George DaPonte argues that no admission official would base a decision about an applicant entirely on what the applicant posts online. Instead, they will likely continue to use the same measures they always have: high school performance records, lists of awards and activities outside of school, and letters of support from teachers.
Some schools even require that officials avoid considering applicants’ social media accounts.
However, DaPonte says, an applicant making direct threats of violence against someone is one of the few things that would make most schools completely reconsider an acceptance decision.
Yet Kristoffer Toribio says even applicants’ benign social media activity is having more and more of an effect on admissions officials’ decisions. Toribio is the assistant director of international admissions at Orange Coast College, a community college in Orange County, California.
Admissions officials do not always get a full picture of the kind of person an applicant is from the traditional application materials, Toribio says. Therefore, many officials view social media as a way of learning more about what an applicant is like beyond just their abilities in the classroom.
Toribio points out that many people working in admissions are much older than the applicants they are considering. These officials’ relationship with social media is much different, as they have experienced it only at a later stage in their lives.

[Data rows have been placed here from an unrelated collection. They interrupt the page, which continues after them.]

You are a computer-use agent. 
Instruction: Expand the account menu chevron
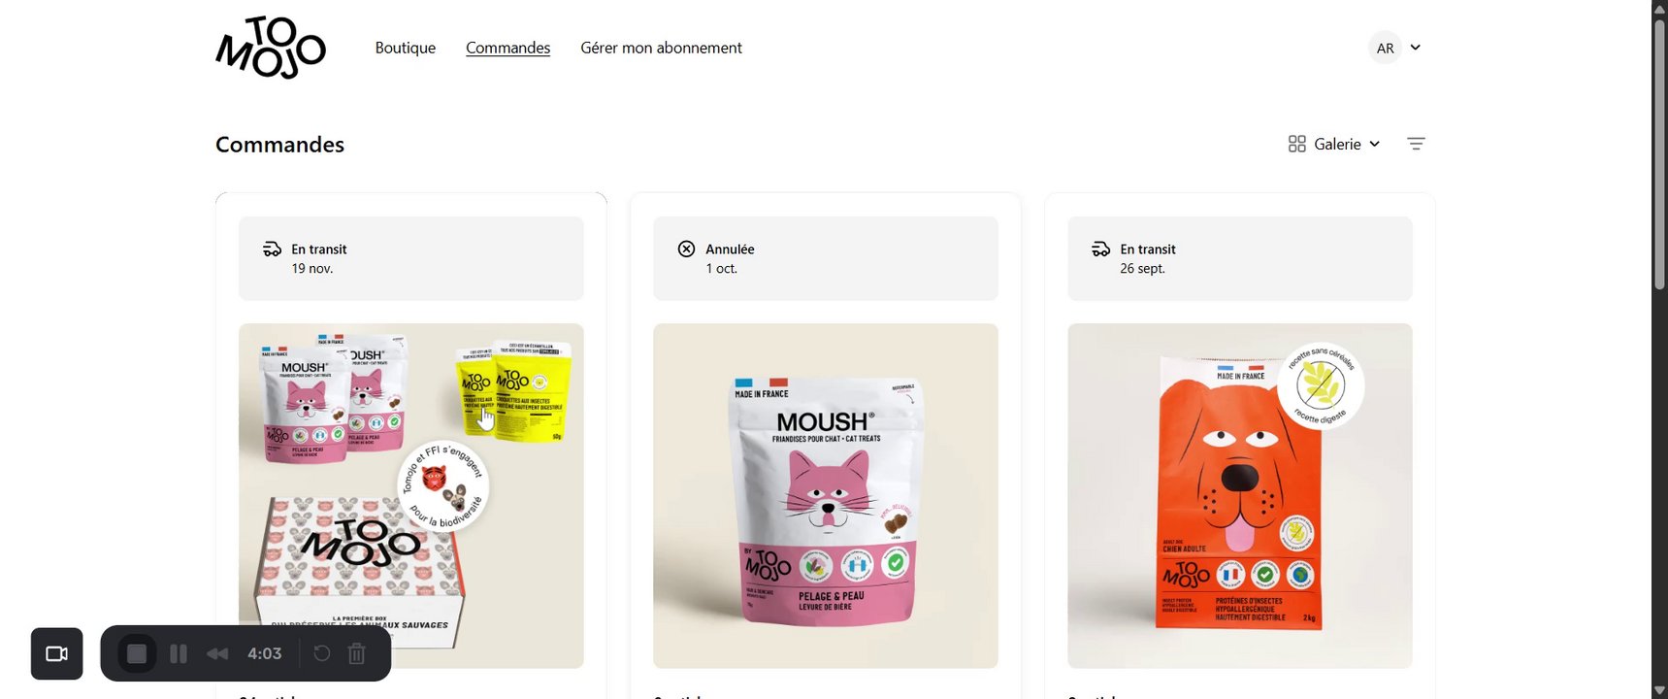pos(1416,48)
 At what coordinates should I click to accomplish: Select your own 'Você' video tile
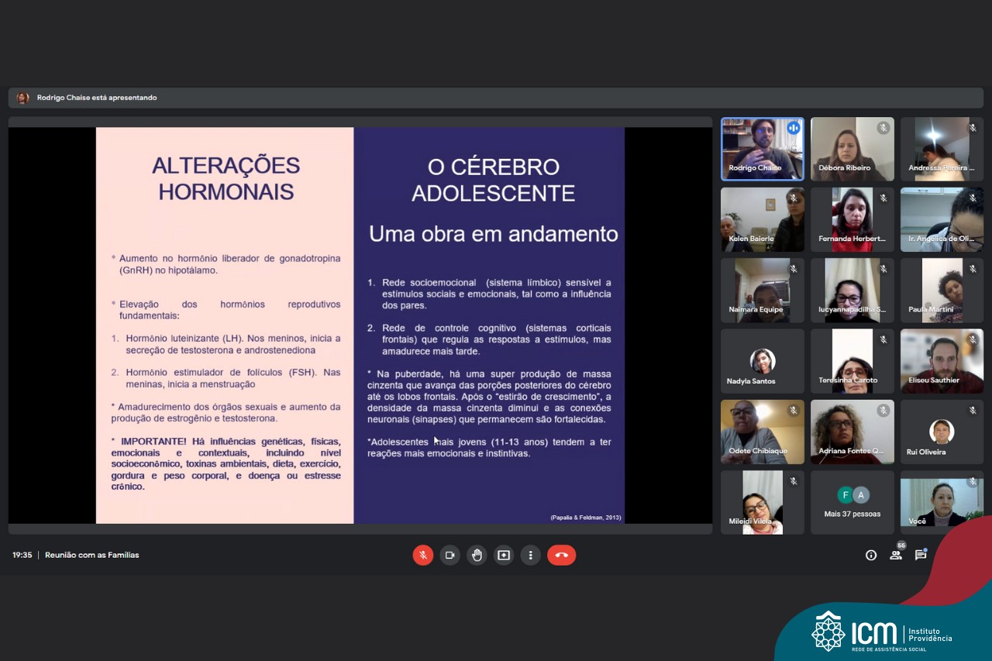(x=942, y=502)
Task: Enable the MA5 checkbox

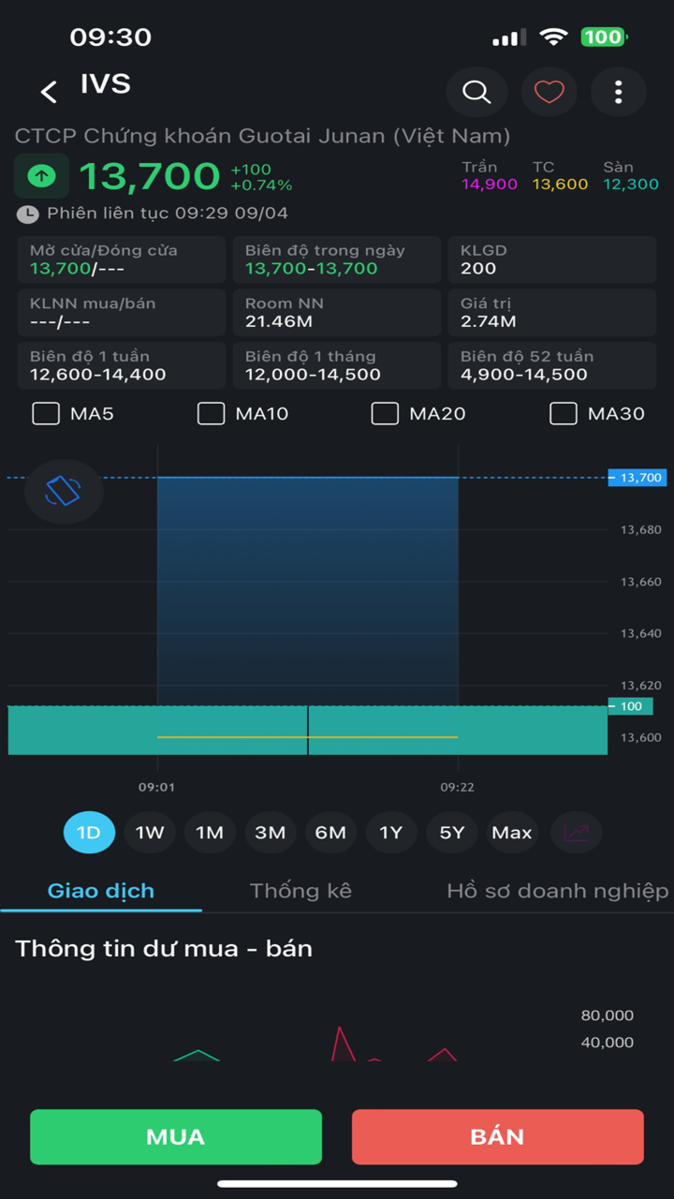Action: [x=46, y=413]
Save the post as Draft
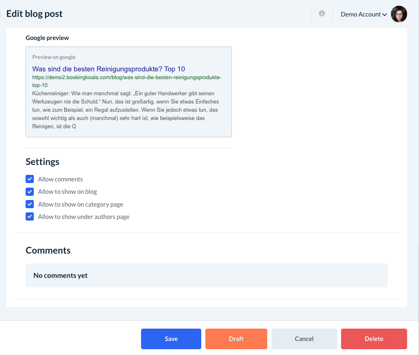This screenshot has height=355, width=419. (236, 339)
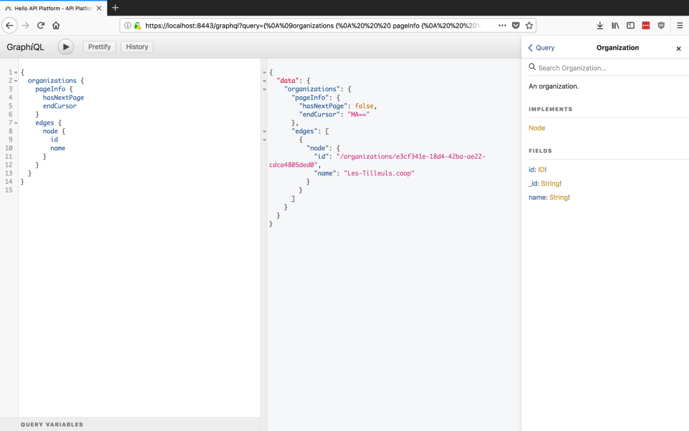Click the back navigation arrow
689x431 pixels.
[x=11, y=24]
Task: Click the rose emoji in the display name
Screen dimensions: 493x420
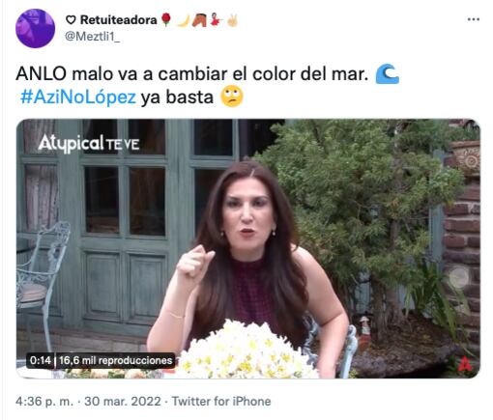Action: point(166,19)
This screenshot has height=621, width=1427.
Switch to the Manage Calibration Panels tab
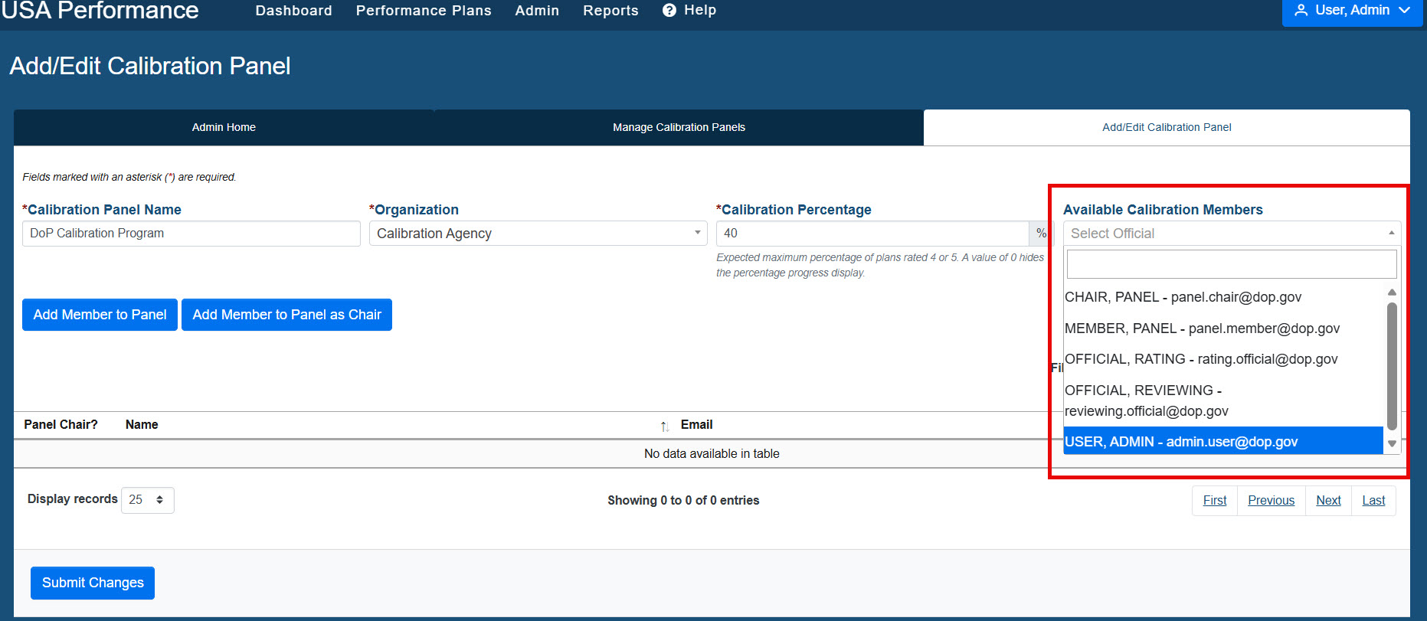[679, 127]
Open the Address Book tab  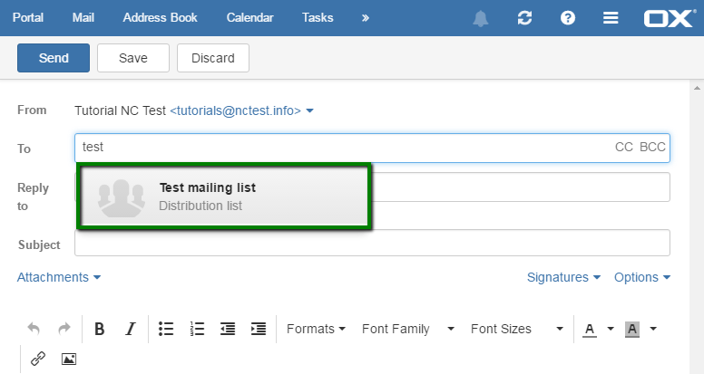tap(160, 17)
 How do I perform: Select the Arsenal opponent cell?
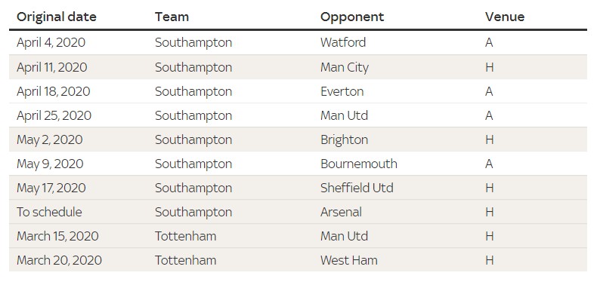[341, 212]

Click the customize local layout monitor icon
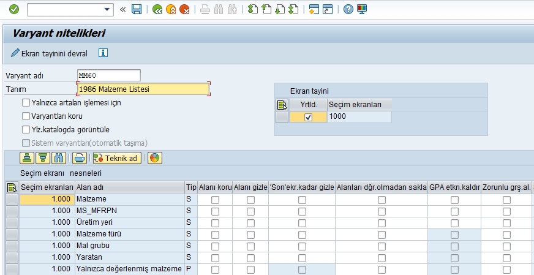[x=362, y=9]
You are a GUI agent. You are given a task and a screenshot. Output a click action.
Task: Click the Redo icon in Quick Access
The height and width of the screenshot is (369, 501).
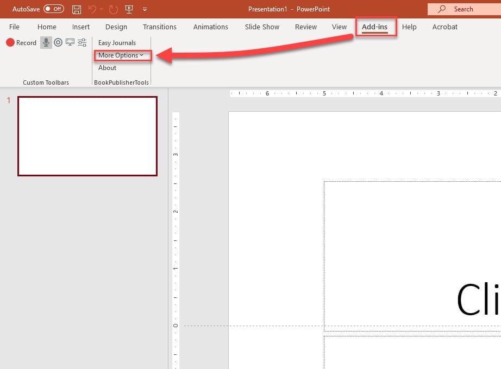click(x=113, y=9)
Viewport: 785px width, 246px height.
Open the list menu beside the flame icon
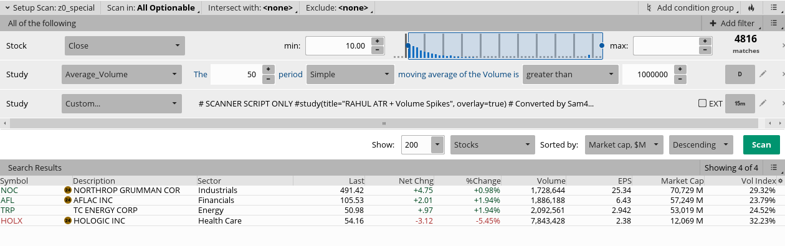click(773, 8)
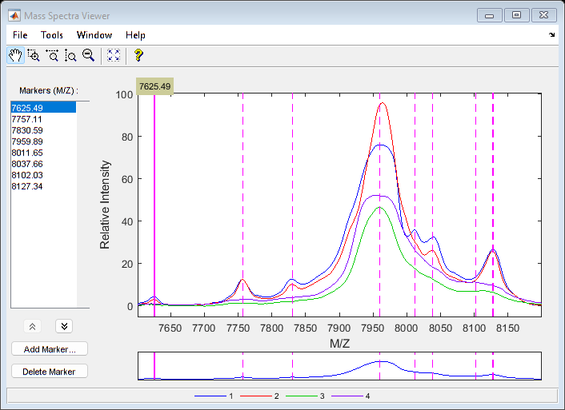The height and width of the screenshot is (410, 565).
Task: Move marker down with the double-down arrow
Action: coord(65,326)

For example, Toribio was completing his undergraduate studies when Facebook was launched in 2004. He remembers when only people with college or university email accounts could join the site.
George DaPonte at the University of Tampa says when he first started working in admissions, people had only just begun using email.
Because they did not grow up with social media, many officials may not have the same understanding as the applicants of what is good and bad behavior online, Toribio argues. And if the officials are considering social media activity, this difference in understanding could make them decide against an applicant.
“Things on social media … can be taken out of context really, really quick,” Toribio said. “And especially if you’re being viewed or judged by individuals that don’t … know how to use social media the way that you use it, it can definitely be interpreted in different ways.”
Toribio and DaPonte both suggest students could make their accounts private, as schools do not require social media information. But they also admit that freedom of speech is protected in the U.S. and students have every right to post whatever they like online.
However, Toribio says, it is a smart for an applicant to be at least a little concerned about how a college or university might view their online activity. So there are a few simple points students can consider before posting anything online.
“If you’re going to be posting a photo of you partying or you using drugs or something, or … racial slurs, or anything like that, of course that’s going to raise a red flag,” Toribio said. “Because the … thing that we’re looking for in a student is somebody that can represent our campus. And … those … are things that are going to be very alarming to admissions officials.”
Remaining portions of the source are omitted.